_Stored data:_
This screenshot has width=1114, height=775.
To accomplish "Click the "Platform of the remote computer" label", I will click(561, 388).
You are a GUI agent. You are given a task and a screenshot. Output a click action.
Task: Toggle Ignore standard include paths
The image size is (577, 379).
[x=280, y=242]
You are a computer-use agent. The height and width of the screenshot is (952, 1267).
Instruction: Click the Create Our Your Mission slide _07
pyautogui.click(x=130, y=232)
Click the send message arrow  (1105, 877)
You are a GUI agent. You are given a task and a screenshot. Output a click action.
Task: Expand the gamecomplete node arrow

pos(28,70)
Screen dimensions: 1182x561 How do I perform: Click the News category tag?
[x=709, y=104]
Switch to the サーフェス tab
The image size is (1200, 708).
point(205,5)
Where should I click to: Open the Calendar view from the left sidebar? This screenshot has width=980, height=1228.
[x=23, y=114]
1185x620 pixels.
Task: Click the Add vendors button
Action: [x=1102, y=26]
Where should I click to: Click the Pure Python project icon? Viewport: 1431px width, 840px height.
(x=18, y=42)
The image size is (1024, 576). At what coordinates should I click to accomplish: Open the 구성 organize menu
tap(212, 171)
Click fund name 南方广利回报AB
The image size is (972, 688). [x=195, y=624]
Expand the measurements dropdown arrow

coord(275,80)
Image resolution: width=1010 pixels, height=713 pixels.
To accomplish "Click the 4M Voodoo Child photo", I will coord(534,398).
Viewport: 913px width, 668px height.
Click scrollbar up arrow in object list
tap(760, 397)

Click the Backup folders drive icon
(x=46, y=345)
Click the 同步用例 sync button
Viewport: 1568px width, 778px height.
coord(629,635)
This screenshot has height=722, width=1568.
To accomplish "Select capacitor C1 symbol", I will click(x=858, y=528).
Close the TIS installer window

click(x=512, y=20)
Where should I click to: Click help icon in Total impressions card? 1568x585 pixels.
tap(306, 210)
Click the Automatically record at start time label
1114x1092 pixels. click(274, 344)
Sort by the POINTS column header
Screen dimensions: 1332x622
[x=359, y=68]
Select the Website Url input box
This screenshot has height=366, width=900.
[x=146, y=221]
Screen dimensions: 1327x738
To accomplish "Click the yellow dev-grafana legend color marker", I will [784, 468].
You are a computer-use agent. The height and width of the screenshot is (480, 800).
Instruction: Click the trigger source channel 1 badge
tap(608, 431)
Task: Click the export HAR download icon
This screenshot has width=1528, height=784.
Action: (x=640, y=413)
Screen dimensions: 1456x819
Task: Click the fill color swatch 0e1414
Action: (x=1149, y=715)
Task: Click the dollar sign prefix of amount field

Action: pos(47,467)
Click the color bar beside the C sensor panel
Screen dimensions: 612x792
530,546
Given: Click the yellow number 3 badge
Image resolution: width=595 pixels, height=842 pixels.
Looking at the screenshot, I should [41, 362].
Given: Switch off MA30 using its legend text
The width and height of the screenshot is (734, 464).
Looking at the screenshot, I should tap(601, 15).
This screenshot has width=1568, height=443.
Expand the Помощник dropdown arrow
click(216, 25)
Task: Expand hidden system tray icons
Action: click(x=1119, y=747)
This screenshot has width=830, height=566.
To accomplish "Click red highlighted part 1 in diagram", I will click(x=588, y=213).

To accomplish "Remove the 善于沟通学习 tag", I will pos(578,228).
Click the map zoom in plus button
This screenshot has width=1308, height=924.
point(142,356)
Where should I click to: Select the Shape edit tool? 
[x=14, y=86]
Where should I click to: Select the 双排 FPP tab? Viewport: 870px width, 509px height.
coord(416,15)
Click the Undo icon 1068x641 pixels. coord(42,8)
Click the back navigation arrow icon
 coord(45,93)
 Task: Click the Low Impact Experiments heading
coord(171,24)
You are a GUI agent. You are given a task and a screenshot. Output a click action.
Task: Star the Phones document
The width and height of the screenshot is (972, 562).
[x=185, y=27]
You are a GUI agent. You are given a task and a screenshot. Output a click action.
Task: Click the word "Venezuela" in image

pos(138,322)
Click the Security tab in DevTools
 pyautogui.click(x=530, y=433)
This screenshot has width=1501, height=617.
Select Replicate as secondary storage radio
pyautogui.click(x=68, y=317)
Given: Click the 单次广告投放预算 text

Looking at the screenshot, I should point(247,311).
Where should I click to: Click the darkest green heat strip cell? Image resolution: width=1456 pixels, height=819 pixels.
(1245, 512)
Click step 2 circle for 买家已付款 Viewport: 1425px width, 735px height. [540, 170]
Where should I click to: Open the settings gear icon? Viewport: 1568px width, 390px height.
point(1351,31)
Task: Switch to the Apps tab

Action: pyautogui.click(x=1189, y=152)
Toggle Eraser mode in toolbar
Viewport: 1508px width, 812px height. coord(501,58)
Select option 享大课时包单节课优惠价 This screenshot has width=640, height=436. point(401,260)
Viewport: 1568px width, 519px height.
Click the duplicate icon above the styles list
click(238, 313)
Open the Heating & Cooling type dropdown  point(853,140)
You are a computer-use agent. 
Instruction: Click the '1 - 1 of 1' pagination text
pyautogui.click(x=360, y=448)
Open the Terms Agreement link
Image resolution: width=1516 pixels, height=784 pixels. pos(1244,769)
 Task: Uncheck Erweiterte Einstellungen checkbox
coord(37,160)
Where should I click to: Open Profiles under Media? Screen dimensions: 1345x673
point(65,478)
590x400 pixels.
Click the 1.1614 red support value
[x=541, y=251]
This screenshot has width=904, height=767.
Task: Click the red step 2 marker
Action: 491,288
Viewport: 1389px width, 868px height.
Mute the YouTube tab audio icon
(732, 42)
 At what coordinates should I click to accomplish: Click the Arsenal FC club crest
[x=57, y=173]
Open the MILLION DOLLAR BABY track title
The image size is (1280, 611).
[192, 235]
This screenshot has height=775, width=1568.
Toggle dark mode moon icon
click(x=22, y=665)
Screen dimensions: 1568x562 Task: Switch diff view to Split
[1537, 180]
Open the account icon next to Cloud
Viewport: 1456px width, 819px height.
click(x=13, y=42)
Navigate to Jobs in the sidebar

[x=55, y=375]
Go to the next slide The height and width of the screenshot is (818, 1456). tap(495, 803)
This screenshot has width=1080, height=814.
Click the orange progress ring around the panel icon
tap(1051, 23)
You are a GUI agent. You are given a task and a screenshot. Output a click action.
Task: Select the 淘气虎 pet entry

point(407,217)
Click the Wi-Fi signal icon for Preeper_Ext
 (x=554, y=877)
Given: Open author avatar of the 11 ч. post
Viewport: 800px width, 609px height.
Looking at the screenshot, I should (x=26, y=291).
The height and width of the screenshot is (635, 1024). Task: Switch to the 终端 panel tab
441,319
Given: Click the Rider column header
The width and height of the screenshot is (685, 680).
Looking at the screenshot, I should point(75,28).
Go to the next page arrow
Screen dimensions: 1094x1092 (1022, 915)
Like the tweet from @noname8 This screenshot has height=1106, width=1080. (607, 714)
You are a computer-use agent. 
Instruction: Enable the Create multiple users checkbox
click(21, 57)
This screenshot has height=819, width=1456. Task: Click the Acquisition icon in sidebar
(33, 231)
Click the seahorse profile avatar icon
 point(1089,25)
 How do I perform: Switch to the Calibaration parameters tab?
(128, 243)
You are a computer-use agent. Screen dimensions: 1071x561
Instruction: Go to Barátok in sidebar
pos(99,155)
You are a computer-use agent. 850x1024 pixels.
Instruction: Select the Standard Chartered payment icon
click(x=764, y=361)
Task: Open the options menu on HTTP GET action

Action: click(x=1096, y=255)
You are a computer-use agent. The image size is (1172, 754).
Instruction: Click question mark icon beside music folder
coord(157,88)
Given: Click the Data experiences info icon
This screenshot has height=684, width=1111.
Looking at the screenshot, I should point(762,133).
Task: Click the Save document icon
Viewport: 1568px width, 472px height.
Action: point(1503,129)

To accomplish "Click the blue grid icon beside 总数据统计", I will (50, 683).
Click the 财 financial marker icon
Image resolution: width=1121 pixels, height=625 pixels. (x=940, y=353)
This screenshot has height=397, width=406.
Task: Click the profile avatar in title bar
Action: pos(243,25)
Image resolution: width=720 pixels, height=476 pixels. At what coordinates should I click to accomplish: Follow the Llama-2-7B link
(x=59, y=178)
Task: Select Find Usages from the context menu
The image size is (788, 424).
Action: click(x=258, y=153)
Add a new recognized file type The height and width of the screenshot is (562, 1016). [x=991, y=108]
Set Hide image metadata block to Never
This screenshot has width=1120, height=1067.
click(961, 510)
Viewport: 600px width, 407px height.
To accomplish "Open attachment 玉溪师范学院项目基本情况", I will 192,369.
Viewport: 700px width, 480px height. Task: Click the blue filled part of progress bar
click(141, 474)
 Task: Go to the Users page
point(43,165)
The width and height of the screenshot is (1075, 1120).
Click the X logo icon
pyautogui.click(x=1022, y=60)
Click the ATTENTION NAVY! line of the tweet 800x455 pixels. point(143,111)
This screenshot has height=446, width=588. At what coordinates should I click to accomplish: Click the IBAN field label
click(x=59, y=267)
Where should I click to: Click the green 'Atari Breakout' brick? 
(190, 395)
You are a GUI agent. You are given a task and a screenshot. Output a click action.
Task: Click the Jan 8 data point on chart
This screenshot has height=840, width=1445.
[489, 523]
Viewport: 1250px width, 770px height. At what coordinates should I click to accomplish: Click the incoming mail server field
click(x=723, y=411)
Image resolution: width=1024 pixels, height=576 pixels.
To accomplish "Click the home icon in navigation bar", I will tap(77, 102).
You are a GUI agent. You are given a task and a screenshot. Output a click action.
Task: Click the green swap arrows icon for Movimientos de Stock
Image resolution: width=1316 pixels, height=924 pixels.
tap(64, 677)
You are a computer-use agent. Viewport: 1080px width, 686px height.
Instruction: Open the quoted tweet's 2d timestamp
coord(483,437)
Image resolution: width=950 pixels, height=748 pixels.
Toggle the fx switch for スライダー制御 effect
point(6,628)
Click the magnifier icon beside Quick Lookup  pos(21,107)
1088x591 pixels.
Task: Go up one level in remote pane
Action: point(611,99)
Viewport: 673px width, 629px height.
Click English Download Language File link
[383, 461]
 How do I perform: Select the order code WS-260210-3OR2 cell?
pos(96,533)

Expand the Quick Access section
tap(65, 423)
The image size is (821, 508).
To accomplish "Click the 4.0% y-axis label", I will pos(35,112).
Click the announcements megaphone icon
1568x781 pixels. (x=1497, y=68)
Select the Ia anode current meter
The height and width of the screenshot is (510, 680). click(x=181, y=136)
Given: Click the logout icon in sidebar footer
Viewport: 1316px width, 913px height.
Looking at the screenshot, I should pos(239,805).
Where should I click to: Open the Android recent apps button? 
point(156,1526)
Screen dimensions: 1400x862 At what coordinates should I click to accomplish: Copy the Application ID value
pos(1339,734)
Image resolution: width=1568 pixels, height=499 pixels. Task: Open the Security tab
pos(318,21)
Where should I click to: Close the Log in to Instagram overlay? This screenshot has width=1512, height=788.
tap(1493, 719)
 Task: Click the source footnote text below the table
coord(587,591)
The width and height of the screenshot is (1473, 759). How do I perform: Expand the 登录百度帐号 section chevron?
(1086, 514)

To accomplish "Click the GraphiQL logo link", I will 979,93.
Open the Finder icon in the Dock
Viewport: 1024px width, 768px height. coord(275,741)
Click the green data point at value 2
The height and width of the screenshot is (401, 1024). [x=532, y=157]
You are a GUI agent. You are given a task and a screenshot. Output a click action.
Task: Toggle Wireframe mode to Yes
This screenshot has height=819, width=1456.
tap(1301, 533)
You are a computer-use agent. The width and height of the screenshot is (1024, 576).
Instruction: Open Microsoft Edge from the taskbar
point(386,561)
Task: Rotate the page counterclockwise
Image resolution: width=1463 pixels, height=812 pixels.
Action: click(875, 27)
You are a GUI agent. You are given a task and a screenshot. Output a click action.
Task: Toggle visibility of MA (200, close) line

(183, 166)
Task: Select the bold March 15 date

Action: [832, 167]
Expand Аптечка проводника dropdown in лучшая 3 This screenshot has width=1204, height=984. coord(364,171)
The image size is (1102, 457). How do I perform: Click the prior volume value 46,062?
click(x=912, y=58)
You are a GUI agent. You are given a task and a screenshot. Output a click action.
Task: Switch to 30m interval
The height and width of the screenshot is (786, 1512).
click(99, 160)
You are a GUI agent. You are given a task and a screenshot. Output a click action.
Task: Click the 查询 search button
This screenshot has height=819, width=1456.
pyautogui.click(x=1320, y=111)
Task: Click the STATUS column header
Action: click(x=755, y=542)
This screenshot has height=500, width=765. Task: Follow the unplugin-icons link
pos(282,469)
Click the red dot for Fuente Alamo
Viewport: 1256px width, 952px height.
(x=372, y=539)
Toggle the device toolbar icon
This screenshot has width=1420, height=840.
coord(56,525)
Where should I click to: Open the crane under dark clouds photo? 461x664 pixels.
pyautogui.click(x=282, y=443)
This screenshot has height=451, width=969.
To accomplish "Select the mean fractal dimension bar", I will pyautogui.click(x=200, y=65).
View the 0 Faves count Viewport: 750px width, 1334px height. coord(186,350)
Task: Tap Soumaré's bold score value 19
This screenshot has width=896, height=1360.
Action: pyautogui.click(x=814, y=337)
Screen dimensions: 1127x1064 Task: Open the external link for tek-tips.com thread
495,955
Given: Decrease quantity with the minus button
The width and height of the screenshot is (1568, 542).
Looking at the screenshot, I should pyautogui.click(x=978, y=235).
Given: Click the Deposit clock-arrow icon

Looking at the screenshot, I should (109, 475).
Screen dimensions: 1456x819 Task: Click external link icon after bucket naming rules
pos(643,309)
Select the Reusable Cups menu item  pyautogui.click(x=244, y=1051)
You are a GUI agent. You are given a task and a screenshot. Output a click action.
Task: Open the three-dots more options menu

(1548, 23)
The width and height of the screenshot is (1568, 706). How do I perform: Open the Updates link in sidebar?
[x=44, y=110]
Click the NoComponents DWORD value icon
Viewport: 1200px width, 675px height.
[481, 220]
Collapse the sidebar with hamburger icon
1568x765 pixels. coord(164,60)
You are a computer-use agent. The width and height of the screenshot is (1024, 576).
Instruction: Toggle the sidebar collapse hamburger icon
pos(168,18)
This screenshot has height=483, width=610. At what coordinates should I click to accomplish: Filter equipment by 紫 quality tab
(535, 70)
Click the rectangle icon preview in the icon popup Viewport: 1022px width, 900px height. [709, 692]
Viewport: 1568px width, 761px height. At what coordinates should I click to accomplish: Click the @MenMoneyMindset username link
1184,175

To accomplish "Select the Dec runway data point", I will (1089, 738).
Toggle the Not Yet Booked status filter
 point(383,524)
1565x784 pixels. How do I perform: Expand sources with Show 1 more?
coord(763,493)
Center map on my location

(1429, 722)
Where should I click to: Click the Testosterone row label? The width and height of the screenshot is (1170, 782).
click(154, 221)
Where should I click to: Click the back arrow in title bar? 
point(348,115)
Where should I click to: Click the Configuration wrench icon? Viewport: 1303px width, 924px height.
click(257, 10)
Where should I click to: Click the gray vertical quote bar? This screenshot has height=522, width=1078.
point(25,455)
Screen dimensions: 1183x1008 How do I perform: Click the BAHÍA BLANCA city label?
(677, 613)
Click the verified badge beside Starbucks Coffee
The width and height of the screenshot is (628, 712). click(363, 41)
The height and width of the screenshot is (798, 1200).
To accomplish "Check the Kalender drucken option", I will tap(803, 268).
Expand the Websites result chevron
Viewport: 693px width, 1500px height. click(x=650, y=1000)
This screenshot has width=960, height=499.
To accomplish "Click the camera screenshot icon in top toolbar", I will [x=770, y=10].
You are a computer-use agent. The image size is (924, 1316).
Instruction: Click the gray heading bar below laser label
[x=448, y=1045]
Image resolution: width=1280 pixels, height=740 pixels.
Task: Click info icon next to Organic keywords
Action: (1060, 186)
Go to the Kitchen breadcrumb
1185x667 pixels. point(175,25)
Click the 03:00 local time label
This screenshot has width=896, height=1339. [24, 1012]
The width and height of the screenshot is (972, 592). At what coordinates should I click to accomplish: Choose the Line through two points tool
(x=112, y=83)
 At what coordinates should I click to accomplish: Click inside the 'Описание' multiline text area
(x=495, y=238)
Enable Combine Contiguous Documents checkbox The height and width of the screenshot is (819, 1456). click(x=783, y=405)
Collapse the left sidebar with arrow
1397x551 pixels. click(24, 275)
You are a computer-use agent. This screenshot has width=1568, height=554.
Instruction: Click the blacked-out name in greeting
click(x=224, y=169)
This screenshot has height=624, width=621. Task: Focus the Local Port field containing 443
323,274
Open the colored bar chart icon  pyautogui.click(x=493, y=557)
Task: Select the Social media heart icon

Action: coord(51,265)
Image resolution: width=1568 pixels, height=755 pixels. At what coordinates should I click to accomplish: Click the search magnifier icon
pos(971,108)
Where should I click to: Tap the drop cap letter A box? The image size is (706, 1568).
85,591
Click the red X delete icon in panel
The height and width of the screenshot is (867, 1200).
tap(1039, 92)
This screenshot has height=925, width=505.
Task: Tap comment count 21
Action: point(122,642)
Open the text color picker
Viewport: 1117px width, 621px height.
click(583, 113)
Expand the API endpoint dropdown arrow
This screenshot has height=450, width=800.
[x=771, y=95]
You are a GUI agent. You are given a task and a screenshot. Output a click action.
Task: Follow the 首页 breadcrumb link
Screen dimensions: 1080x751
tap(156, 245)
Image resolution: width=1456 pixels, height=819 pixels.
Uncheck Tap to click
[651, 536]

_Work to complete:_
Transcribe the records above without any change, from the line with "The width and height of the screenshot is (1473, 759)." up to and including the line with "Viewport: 1024px width, 768px".

_Worked answer:_
The width and height of the screenshot is (1473, 759). How do I perform: Expand the 登录百度帐号 section chevron?
(1086, 514)

To accomplish "Click the GraphiQL logo link", I will 979,93.
Open the Finder icon in the Dock
Viewport: 1024px width, 768px height. coord(275,741)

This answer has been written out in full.